Reproduce the following lines verbatim, from the first line to the last.

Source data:

start

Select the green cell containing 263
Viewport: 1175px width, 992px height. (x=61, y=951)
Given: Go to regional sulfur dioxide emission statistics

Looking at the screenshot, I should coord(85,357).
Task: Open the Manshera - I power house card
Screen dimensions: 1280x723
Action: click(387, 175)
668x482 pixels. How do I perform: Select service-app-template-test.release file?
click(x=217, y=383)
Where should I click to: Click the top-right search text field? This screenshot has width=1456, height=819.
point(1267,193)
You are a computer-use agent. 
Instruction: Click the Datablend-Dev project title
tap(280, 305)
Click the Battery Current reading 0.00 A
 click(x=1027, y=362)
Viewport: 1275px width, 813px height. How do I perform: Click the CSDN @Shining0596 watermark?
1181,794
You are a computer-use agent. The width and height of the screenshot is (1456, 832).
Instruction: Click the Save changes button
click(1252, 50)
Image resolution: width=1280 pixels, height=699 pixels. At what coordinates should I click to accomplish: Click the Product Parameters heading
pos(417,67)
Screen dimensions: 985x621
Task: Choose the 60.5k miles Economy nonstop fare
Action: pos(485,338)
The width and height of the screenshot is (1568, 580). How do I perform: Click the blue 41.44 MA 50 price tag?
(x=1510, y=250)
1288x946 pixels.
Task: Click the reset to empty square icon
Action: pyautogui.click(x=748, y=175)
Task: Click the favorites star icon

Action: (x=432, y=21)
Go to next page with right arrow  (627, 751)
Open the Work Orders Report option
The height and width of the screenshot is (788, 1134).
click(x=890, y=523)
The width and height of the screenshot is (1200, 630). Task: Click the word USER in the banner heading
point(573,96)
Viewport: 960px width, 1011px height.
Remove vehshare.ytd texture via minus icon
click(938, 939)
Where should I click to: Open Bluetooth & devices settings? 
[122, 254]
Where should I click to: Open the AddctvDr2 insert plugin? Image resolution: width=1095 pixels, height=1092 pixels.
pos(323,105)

end

• **FINAL RESULT**
Select the green cell containing 263
Viewport: 1175px width, 992px height. (x=61, y=951)
Given: Go to regional sulfur dioxide emission statistics

Looking at the screenshot, I should coord(85,357).
Task: Open the Manshera - I power house card
Screen dimensions: 1280x723
Action: click(387, 175)
668x482 pixels. How do I perform: Select service-app-template-test.release file?
click(x=217, y=383)
Where should I click to: Click the top-right search text field? This screenshot has width=1456, height=819.
point(1267,193)
You are a computer-use agent. 
Instruction: Click the Datablend-Dev project title
tap(280, 305)
Click the Battery Current reading 0.00 A
 click(x=1027, y=362)
Viewport: 1275px width, 813px height. How do I perform: Click the CSDN @Shining0596 watermark?
1181,794
You are a computer-use agent. The width and height of the screenshot is (1456, 832).
Instruction: Click the Save changes button
click(1252, 50)
Image resolution: width=1280 pixels, height=699 pixels. At what coordinates should I click to accomplish: Click the Product Parameters heading
pos(417,67)
Screen dimensions: 985x621
Task: Choose the 60.5k miles Economy nonstop fare
Action: pos(485,338)
The width and height of the screenshot is (1568, 580). How do I perform: Click the blue 41.44 MA 50 price tag?
(x=1510, y=250)
1288x946 pixels.
Task: Click the reset to empty square icon
Action: pyautogui.click(x=748, y=175)
Task: Click the favorites star icon

Action: (x=432, y=21)
Go to next page with right arrow  (627, 751)
Open the Work Orders Report option
The height and width of the screenshot is (788, 1134).
click(x=890, y=523)
The width and height of the screenshot is (1200, 630). Task: Click the word USER in the banner heading
point(573,96)
Viewport: 960px width, 1011px height.
Remove vehshare.ytd texture via minus icon
click(938, 939)
Where should I click to: Open Bluetooth & devices settings? 
[122, 254]
Where should I click to: Open the AddctvDr2 insert plugin? Image resolution: width=1095 pixels, height=1092 pixels.
pos(323,105)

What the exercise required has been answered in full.